2nd Leader of the opposition Andhra Pradesh Legislative Assembly
- In office 1962–1967
- Governor: Bhim Sen Sachar; Satyawant Mallannah Shrinagesh; Pattom A. Thanu Pillai;
- Chief Minister: Neelam Sanjiva Reddy; Kasu Brahmananda Reddy;
- Preceded by: Puchalapalli Sundarayya
- Succeeded by: Gouthu Latchanna

1st Leader of the opposition Madras State Legislative Assembly
- In office 6 May 1952–1 October 1953
- Governor: Krishna Kumarsinhji Bhavsinhji; Sri Prakasa;
- Chief Minister: Kumaraswami Raja ; C. Rajagopalachari;
- Preceded by: Office Established
- Succeeded by: P. Ramamurthi
- Constituency: Anantapur

Member of Andhra Pradesh Legislative Assembly
- In office 1967–1972
- Preceded by: Ponnapati Antony Reddy
- Succeeded by: Anantha Venkata Reddy
- Constituency: Anantapur
- In office 1962–1967
- Preceded by: Tarimela Ramachandra Reddy
- Succeeded by: G. Sivaiah
- Constituency: Putloor

Member of Parliament, Lok Sabha
- In office 1957–1962
- Preceded by: Paidi Lakshmayya
- Succeeded by: Osman Ali S. Khan
- Constituency: Anantapur

Member of Andhra Legislative Assembly
- In office 1953–1955
- Preceded by: Himself as Madras MLA
- Succeeded by: P. Anthony Reddy
- Constituency: Anantapur

Member of Madras Legislative Assembly
- In office 1951–1953
- Preceded by: Constituency Established
- Succeeded by: Madras Assembly Divided
- Constituency: Anantapur

Personal details
- Born: 11 February 1917 Anantapuram, Madras Presidency, British India (now in Andhra Pradesh, India)
- Died: 28 July 1976 (aged 59) Osmania General Hospital, Hyderabad, Andhra Pradesh, India

= T. Nagi Reddy =

Indian politician

Tarimela Nagi Reddy (11 February 1917 – 28 July 1976) was a communist politician from Andhra Pradesh, India. He was born in a wealthy family in Anantapur district of Andhra Pradesh. He completed his schooling from the Rishi Valley School India, founded by Andhra philosopher Jiddu Krishnamurti. He would later study at Loyola College in Chennai and at Banaras Hindu University in Varanasi. During his student days, he got involved with nationalism and Marxism. His political activities got him jailed in 1940, 1941 and 1946. He revolted against his father who was a landlord and donated his land of over 1000 acres to landless labourers.

Reddy was elected to the Madras Legislative Assembly as a Communist Party of India candidate in 1951 from Anantapuram. After the formation of Andhra State in 1953 he continued as Member of Legislative Assembly of Andhra State from 1953 to 1955. In 1955 election he contested from Putloor constituency and was defeated. He was elected to the Lok Sabha from Anantapuram in 1957. In 1962 he was elected to the Andhra Pradesh legislative assembly as a Communist Party of India candidate from Puttur. In 1967 he was again elected to the assembly, now as a Communist Party of India (Marxist) (CPI(M)) candidate from Anantapuram. Neelam Sanjeeva Reddy, a two-time Chief Minister of Andhra Pradesh and the sixth President of India, was Nagi Reddy's brother-in-law.

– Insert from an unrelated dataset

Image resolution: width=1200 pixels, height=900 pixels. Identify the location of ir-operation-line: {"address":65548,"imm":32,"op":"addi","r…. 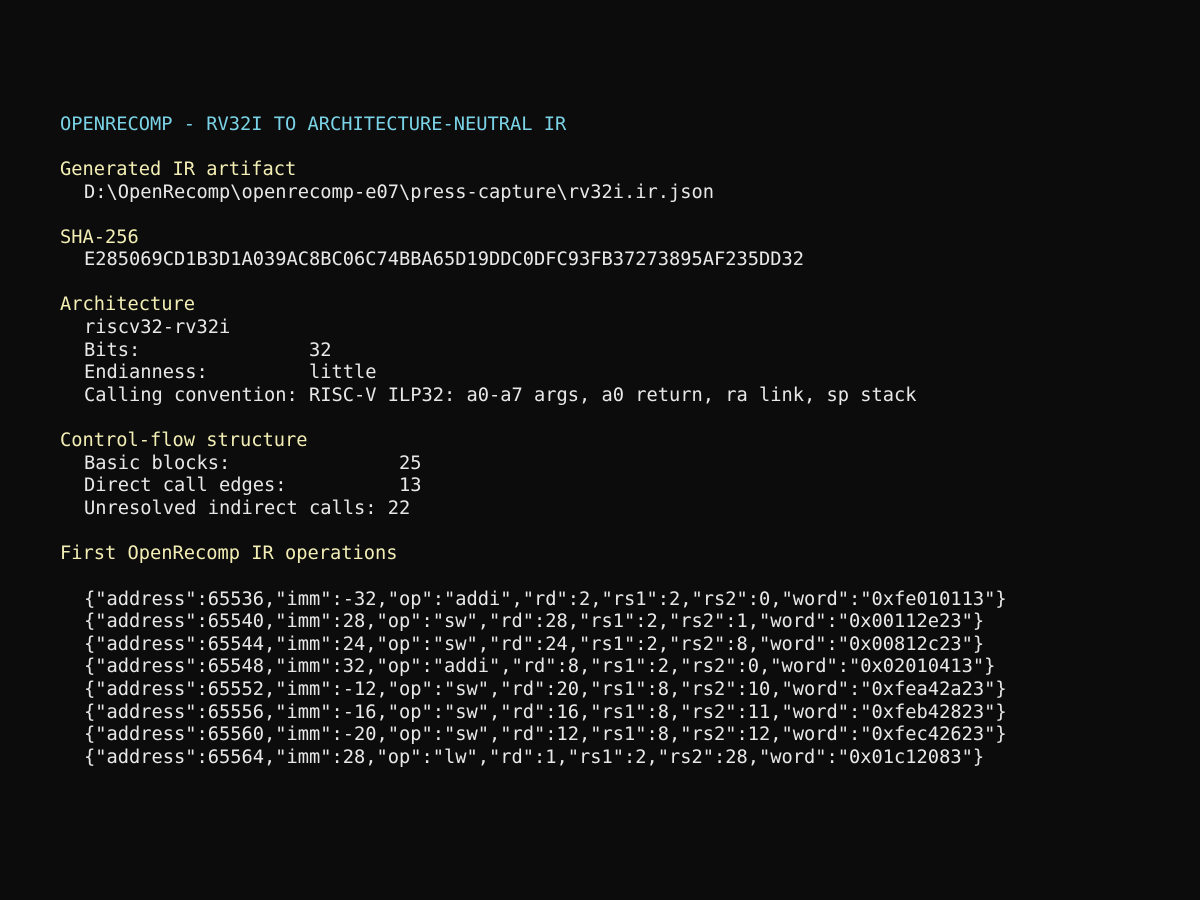
(540, 666).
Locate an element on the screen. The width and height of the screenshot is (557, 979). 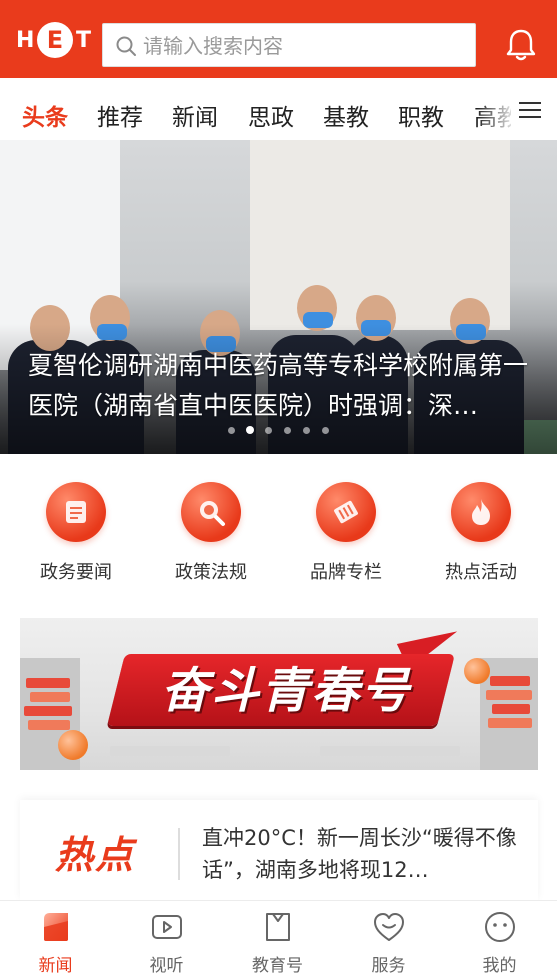
nav-label: 新闻 is located at coordinates (56, 966).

In 1968, T.N. Reddy broke with the CPI(M) and formed the Andhra Pradesh Coordination Committee of Communist Revolutionaries (APCCCR). He succeeded in attracting a large part of the CPI(M) cadre to APCCCR. During a brief period APCCCR was part of All India Coordination Committee of Communist Revolutionaries (AICCCR). Reddy was however very critical of the left adventurist line of Charu Majumdar. Instead, he wanted to promote a mass line. Thus, Reddy and the APCCCR were expelled from the AICCCR.

In 1975, Unity Centre of Communist Revolutionaries of India (Marxist-Leninist) was formed through the merger of the APCCCR with three other smaller groups. T.N. Reddy worked as a leader of APCCCR until his death in 1976. His most famous work is India Mortgaged.

Siblings:
Tarimela Ranga Reddy, MLA and Samithi President
Tarimela Krishna Reddy, Samithi President
Tarimela Ramadoss Reddy, Communist leader.